[Source records]
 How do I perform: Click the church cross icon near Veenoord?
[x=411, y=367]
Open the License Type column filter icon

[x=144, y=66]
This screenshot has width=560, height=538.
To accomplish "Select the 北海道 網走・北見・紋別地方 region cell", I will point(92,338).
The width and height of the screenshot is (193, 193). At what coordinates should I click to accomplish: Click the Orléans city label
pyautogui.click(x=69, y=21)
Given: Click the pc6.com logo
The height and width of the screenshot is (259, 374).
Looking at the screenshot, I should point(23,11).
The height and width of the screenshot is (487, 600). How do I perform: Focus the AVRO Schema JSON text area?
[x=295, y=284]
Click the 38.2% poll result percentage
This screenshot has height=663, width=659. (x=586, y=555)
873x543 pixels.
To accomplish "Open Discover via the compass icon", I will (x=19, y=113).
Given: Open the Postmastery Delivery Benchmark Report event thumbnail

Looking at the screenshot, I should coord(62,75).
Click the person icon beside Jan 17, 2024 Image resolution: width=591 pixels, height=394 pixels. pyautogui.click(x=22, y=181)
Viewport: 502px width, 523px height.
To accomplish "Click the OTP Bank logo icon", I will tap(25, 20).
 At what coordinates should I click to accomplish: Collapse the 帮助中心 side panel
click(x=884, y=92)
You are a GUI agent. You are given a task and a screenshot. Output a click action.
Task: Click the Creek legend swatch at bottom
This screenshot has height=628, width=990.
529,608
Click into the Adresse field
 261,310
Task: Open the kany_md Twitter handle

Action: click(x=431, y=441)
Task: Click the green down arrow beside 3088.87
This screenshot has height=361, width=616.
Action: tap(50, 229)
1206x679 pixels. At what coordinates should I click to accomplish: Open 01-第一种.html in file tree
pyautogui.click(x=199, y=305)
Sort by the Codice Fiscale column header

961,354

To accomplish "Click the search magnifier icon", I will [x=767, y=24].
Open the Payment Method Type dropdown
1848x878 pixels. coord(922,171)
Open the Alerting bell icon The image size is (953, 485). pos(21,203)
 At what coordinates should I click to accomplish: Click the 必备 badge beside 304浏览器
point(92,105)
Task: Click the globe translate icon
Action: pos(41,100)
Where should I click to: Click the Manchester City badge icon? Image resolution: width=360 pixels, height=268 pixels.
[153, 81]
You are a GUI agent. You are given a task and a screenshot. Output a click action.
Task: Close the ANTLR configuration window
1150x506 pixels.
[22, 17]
[/Source records]
__Description of the task__.
Please copy out each line of the material that contains the string "logo".

__Problem solution__.
Given: Click the pc6.com logo
To accomplish "Click the OTP Bank logo icon", I will tap(25, 20).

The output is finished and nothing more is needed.